EXERCISE AIM: Starting at the line that holds "Task: Start a game with Nouvelle partie", reproduce each line exactly up to and including the last line of the records below. Pictures stay out.

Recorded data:
■ ■ ■ ■ ■

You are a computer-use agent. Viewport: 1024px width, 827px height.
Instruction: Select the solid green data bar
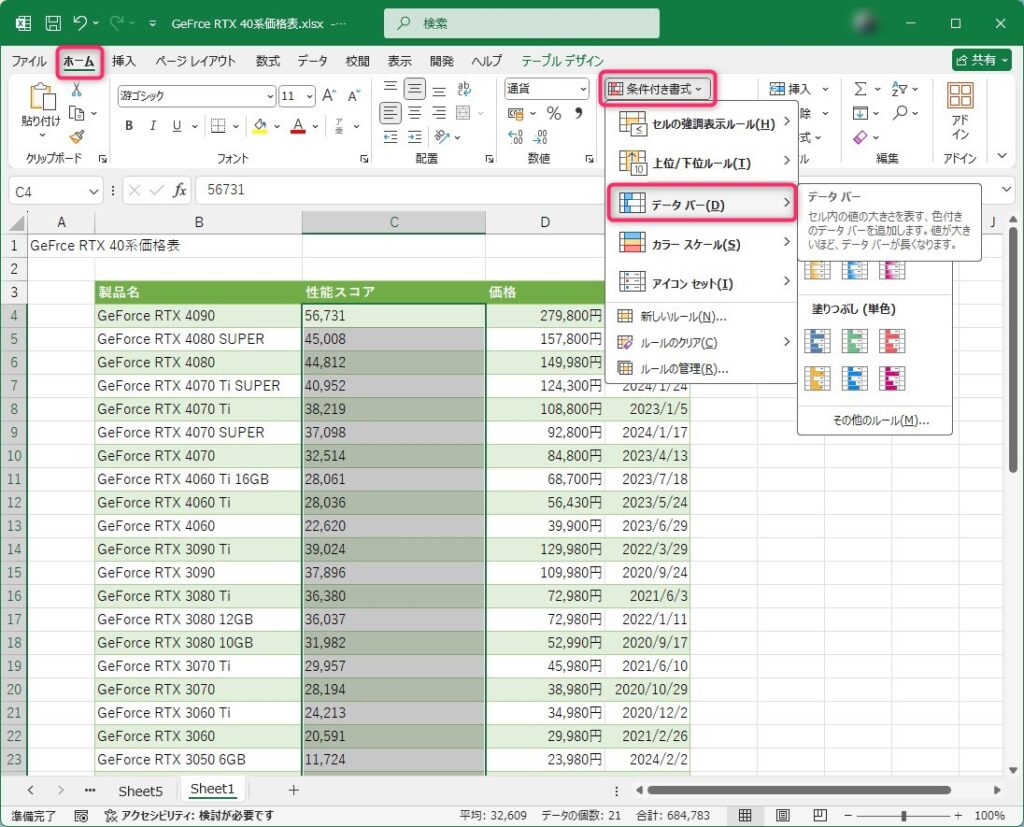tap(854, 341)
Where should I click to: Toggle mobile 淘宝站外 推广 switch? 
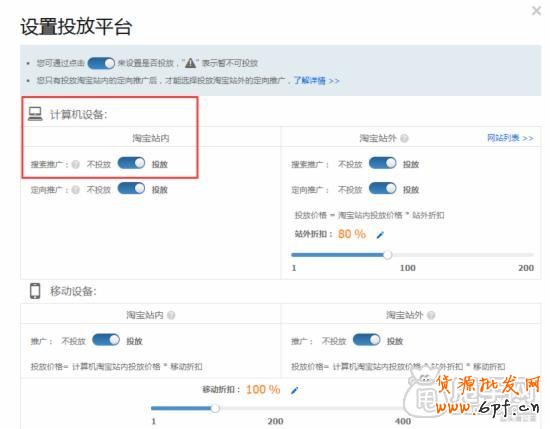pos(367,340)
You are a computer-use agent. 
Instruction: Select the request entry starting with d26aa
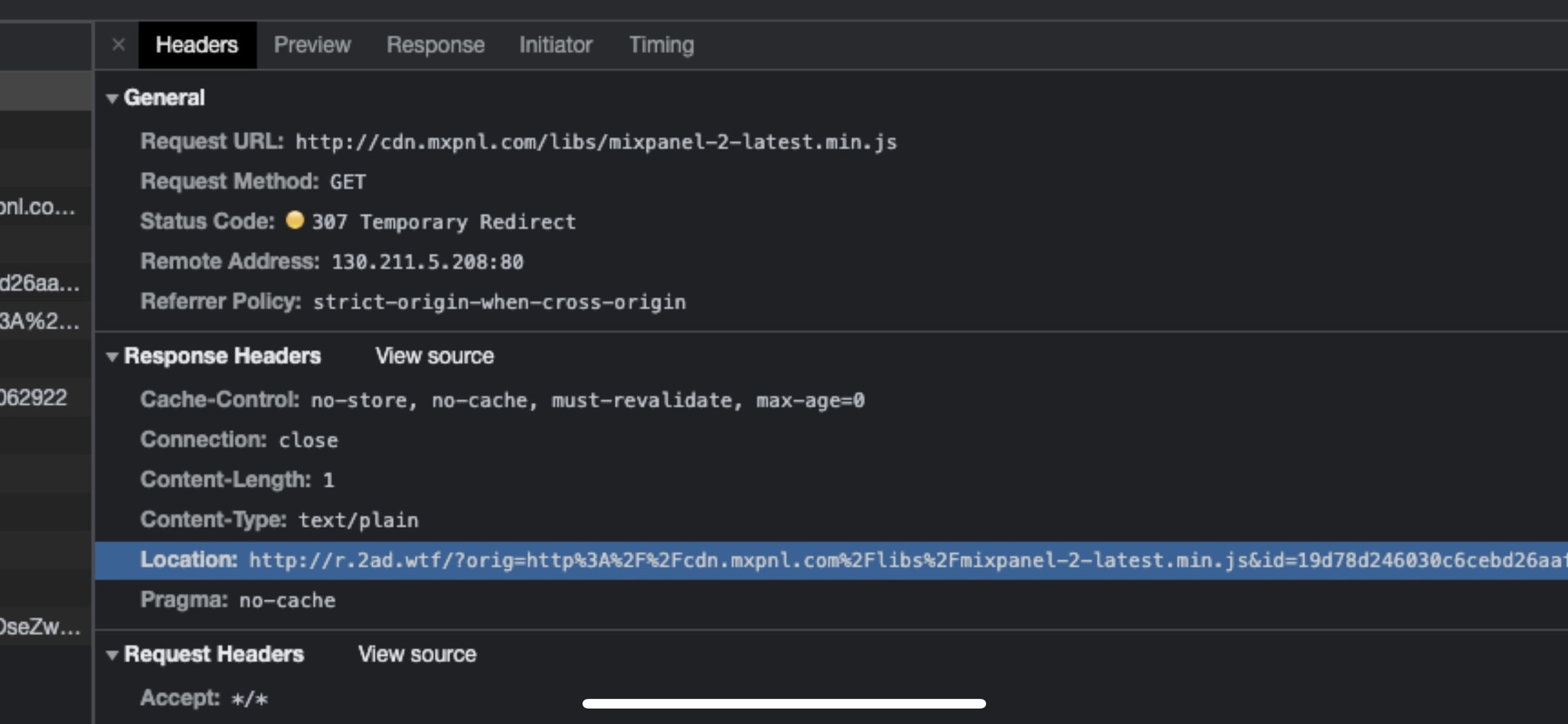tap(40, 283)
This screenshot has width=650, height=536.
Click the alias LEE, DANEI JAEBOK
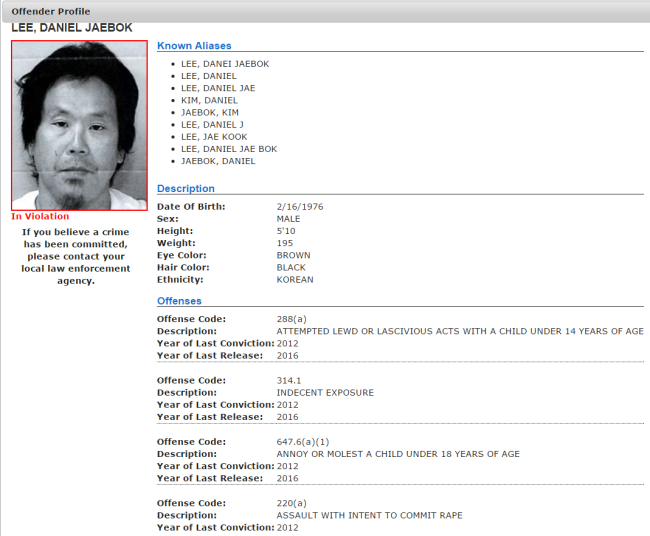(x=225, y=64)
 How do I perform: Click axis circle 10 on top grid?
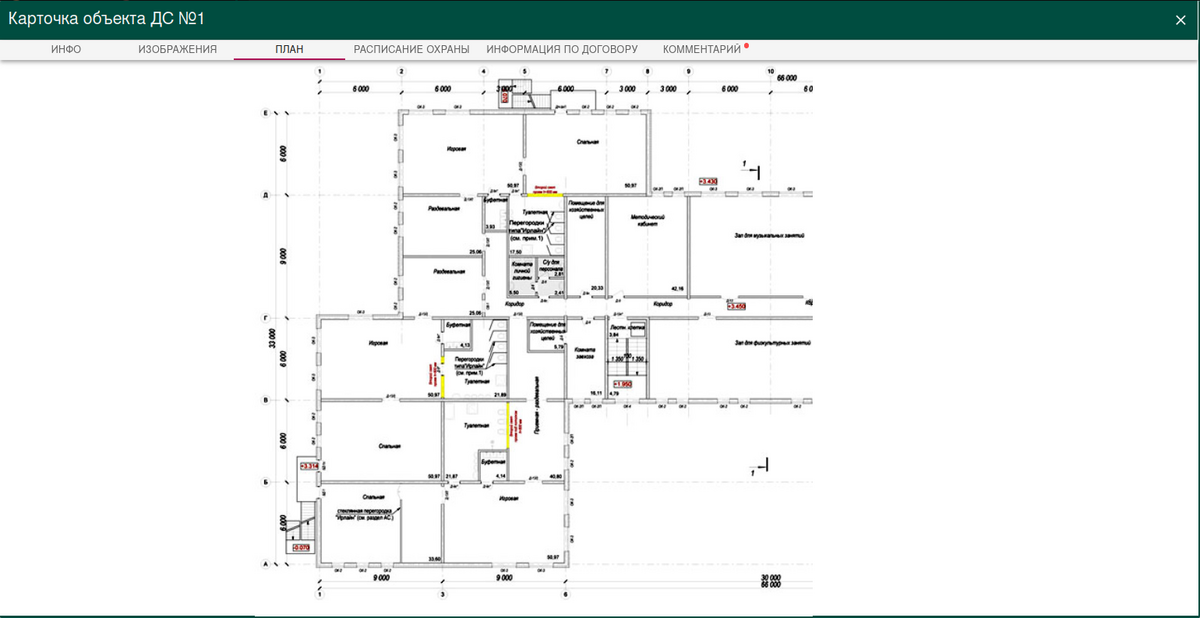coord(770,72)
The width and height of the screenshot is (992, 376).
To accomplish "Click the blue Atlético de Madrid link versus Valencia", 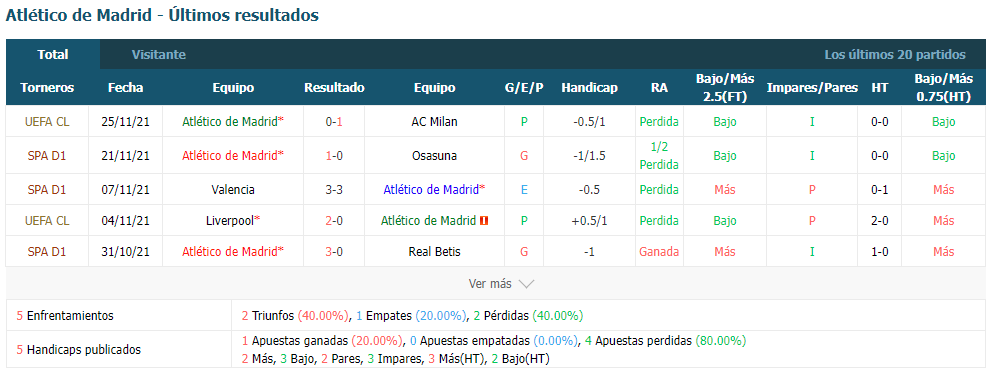I will point(434,189).
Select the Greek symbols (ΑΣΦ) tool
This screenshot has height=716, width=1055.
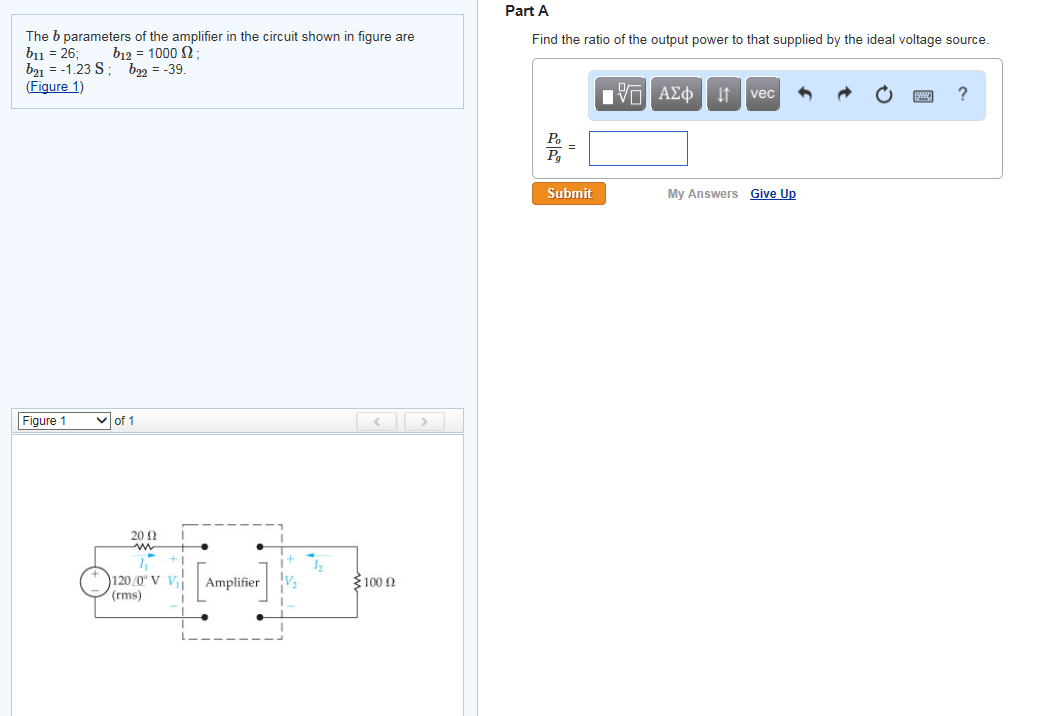click(675, 95)
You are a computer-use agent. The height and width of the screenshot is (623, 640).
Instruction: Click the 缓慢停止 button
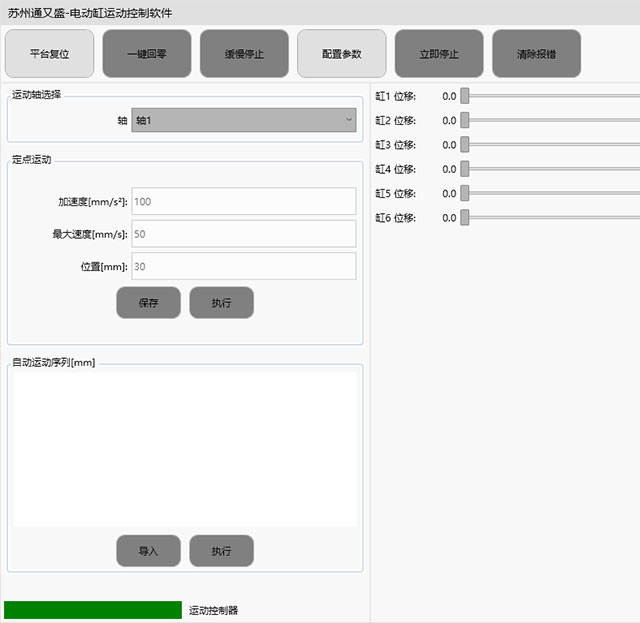click(244, 54)
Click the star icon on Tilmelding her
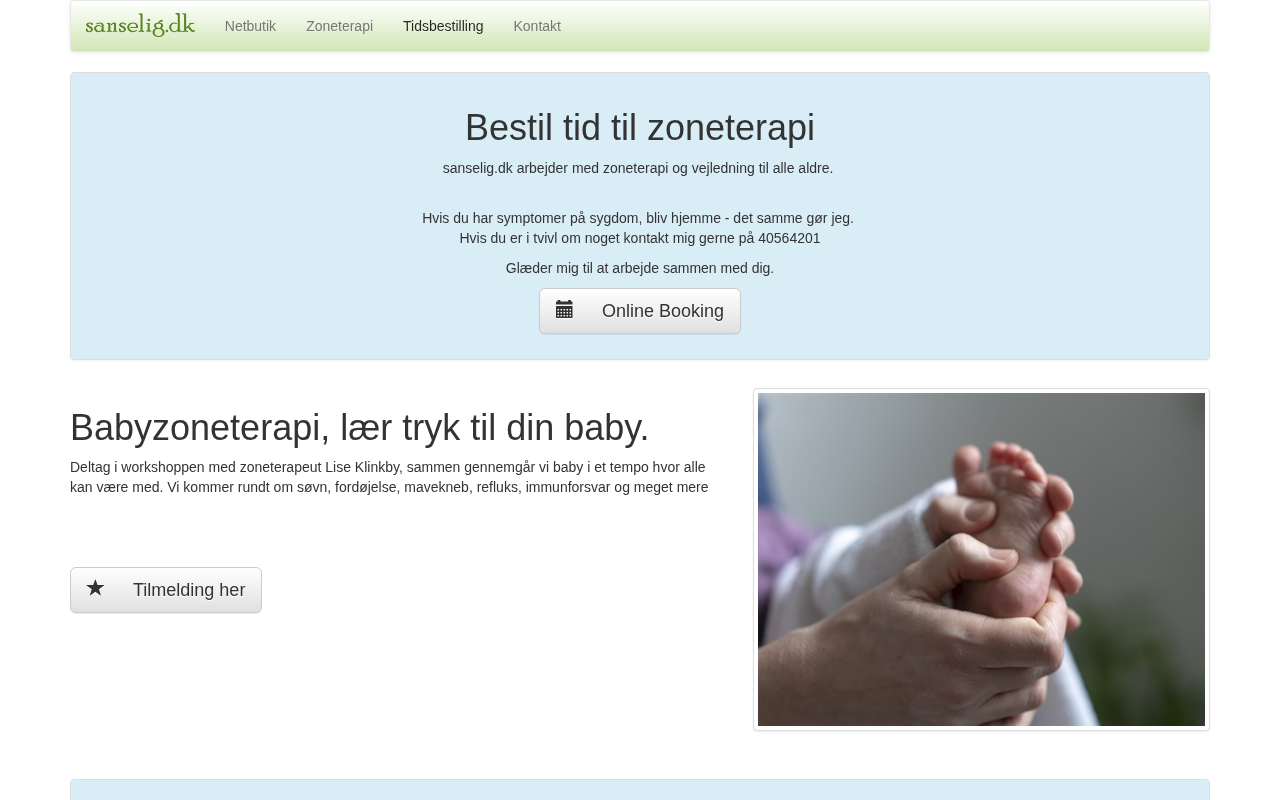1280x800 pixels. pos(95,589)
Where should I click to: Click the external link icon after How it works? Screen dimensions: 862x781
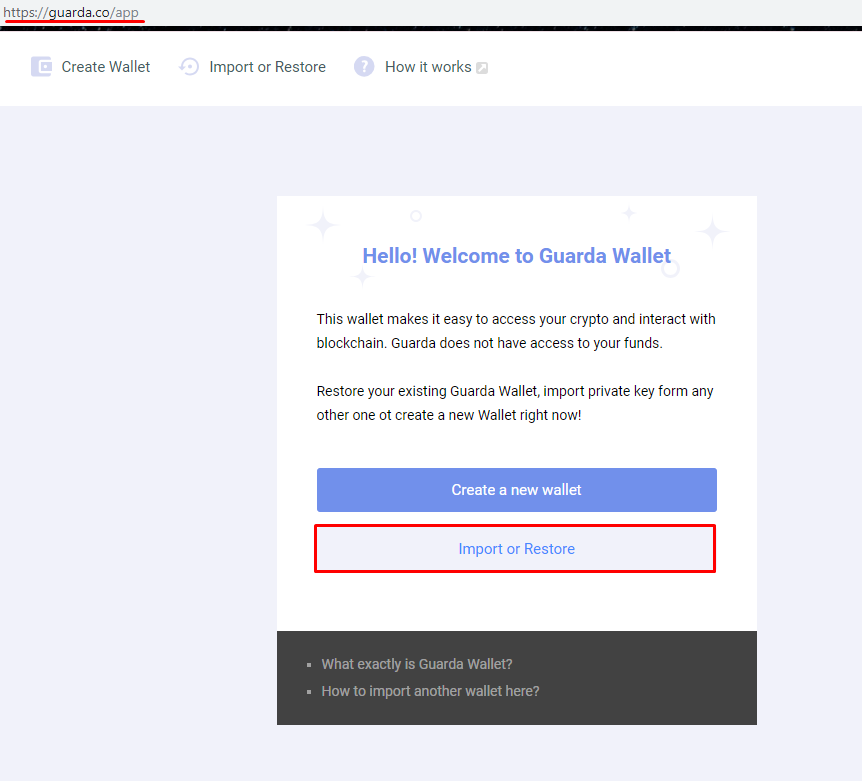[x=482, y=68]
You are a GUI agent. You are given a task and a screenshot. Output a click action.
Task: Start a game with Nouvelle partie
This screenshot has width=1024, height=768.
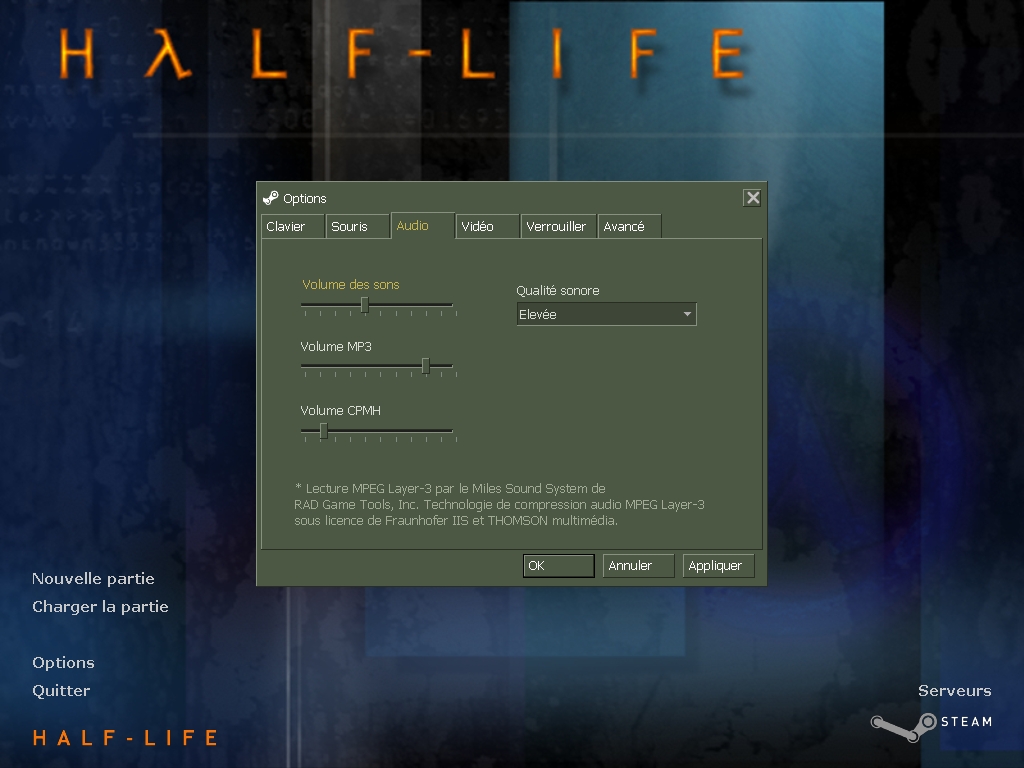tap(93, 579)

■ ■ ■ ■ ■

SOLUTION FOR THIS EXERCISE:
Task: Start a game with Nouvelle partie
This screenshot has width=1024, height=768.
tap(93, 579)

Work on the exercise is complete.